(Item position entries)
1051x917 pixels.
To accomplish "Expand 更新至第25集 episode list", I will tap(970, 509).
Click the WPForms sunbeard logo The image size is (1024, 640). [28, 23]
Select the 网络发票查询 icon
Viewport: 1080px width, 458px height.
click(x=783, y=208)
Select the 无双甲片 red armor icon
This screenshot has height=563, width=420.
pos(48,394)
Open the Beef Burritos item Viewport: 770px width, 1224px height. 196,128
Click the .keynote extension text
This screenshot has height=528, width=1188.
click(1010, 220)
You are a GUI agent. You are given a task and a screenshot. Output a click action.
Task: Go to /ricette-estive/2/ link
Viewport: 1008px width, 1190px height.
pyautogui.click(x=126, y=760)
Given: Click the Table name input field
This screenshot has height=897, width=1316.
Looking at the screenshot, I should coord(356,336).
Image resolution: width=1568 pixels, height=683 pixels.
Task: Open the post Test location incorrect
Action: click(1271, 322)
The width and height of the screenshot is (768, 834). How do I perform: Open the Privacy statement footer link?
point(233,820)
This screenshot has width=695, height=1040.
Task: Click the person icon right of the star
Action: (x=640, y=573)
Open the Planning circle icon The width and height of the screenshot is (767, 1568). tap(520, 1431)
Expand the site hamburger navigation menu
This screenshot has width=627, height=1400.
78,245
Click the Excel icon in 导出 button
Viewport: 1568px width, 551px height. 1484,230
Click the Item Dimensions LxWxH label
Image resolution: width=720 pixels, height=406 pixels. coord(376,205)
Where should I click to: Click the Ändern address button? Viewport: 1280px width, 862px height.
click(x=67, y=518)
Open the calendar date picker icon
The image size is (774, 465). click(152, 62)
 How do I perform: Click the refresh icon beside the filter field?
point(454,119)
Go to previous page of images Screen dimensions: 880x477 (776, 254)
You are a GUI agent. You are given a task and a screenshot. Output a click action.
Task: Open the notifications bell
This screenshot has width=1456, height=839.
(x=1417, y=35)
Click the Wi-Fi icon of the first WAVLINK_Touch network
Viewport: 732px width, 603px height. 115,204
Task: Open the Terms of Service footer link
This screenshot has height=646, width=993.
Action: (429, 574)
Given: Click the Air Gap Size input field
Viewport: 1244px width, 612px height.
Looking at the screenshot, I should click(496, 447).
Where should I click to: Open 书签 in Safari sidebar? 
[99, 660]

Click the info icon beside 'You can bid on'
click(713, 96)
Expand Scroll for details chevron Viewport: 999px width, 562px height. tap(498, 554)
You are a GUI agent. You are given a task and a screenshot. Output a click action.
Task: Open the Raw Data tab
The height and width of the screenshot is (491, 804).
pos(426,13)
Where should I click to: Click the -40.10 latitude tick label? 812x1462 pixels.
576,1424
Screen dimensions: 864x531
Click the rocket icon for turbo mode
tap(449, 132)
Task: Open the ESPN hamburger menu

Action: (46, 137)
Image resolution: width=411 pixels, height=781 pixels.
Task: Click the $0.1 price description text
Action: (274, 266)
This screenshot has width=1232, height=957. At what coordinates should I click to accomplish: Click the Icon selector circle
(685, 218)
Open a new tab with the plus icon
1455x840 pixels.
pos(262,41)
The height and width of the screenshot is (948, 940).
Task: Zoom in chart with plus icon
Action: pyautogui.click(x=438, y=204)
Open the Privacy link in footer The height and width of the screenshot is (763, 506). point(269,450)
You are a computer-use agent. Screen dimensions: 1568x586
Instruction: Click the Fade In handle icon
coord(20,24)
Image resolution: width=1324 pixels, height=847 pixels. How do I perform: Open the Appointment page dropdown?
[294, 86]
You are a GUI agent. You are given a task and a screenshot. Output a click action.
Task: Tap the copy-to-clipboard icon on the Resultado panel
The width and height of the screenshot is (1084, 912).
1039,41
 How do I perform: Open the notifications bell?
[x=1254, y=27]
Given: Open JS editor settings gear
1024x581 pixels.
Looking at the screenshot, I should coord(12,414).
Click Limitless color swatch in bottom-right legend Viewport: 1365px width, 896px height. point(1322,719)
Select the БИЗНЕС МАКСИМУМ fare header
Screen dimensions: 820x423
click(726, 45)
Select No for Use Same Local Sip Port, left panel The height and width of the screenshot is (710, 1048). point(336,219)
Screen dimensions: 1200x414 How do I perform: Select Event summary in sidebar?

▶ _YOUR OBJECTIVE_
Rewrite the listing above, swapping "notifications bell" for "alerts bell" and leaving the rest untouched.

▶ _THE OUTPUT_
1051x917 pixels.
To accomplish "Expand 更新至第25集 episode list", I will tap(970, 509).
Click the WPForms sunbeard logo The image size is (1024, 640). [28, 23]
Select the 网络发票查询 icon
Viewport: 1080px width, 458px height.
click(x=783, y=208)
Select the 无双甲片 red armor icon
This screenshot has height=563, width=420.
pos(48,394)
Open the Beef Burritos item Viewport: 770px width, 1224px height. 196,128
Click the .keynote extension text
This screenshot has height=528, width=1188.
click(1010, 220)
You are a GUI agent. You are given a task and a screenshot. Output a click action.
Task: Go to /ricette-estive/2/ link
Viewport: 1008px width, 1190px height.
pyautogui.click(x=126, y=760)
Given: Click the Table name input field
This screenshot has height=897, width=1316.
Looking at the screenshot, I should coord(356,336).
Image resolution: width=1568 pixels, height=683 pixels.
Task: Open the post Test location incorrect
Action: click(1271, 322)
The width and height of the screenshot is (768, 834). How do I perform: Open the Privacy statement footer link?
point(233,820)
This screenshot has width=695, height=1040.
Task: Click the person icon right of the star
Action: (x=640, y=573)
Open the Planning circle icon The width and height of the screenshot is (767, 1568). tap(520, 1431)
Expand the site hamburger navigation menu
This screenshot has width=627, height=1400.
78,245
Click the Excel icon in 导出 button
Viewport: 1568px width, 551px height. 1484,230
Click the Item Dimensions LxWxH label
Image resolution: width=720 pixels, height=406 pixels. coord(376,205)
Where should I click to: Click the Ändern address button? Viewport: 1280px width, 862px height.
click(x=67, y=518)
Open the calendar date picker icon
The image size is (774, 465). click(152, 62)
 How do I perform: Click the refresh icon beside the filter field?
point(454,119)
Go to previous page of images Screen dimensions: 880x477 (776, 254)
You are a GUI agent. You are given a task and a screenshot. Output a click action.
Task: Open the alerts bell
This screenshot has width=1456, height=839.
(x=1417, y=35)
Click the Wi-Fi icon of the first WAVLINK_Touch network
Viewport: 732px width, 603px height. 115,204
Task: Open the Terms of Service footer link
This screenshot has height=646, width=993.
Action: (429, 574)
Given: Click the Air Gap Size input field
Viewport: 1244px width, 612px height.
Looking at the screenshot, I should click(496, 447).
Where should I click to: Open 书签 in Safari sidebar? 
[99, 660]

Click the info icon beside 'You can bid on'
click(713, 96)
Expand Scroll for details chevron Viewport: 999px width, 562px height. tap(498, 554)
You are a GUI agent. You are given a task and a screenshot. Output a click action.
Task: Open the Raw Data tab
The height and width of the screenshot is (491, 804).
pos(426,13)
Where should I click to: Click the -40.10 latitude tick label? 812x1462 pixels.
576,1424
Screen dimensions: 864x531
Click the rocket icon for turbo mode
tap(449, 132)
Task: Open the ESPN hamburger menu

Action: (46, 137)
Image resolution: width=411 pixels, height=781 pixels.
Task: Click the $0.1 price description text
Action: (274, 266)
This screenshot has width=1232, height=957. At what coordinates should I click to accomplish: Click the Icon selector circle
(685, 218)
Open a new tab with the plus icon
1455x840 pixels.
pos(262,41)
The height and width of the screenshot is (948, 940).
Task: Zoom in chart with plus icon
Action: pyautogui.click(x=438, y=204)
Open the Privacy link in footer The height and width of the screenshot is (763, 506). point(269,450)
You are a computer-use agent. Screen dimensions: 1568x586
Instruction: Click the Fade In handle icon
coord(20,24)
Image resolution: width=1324 pixels, height=847 pixels. How do I perform: Open the Appointment page dropdown?
[294, 86]
You are a GUI agent. You are given a task and a screenshot. Output a click action.
Task: Tap the copy-to-clipboard icon on the Resultado panel
The width and height of the screenshot is (1084, 912).
1039,41
 How do I perform: Open the alerts bell?
[x=1254, y=27]
Given: Open JS editor settings gear
1024x581 pixels.
Looking at the screenshot, I should coord(12,414).
Click Limitless color swatch in bottom-right legend Viewport: 1365px width, 896px height. point(1322,719)
Select the БИЗНЕС МАКСИМУМ fare header
Screen dimensions: 820x423
click(726, 45)
Select No for Use Same Local Sip Port, left panel The height and width of the screenshot is (710, 1048). point(336,219)
Screen dimensions: 1200x414 How do I perform: Select Event summary in sidebar?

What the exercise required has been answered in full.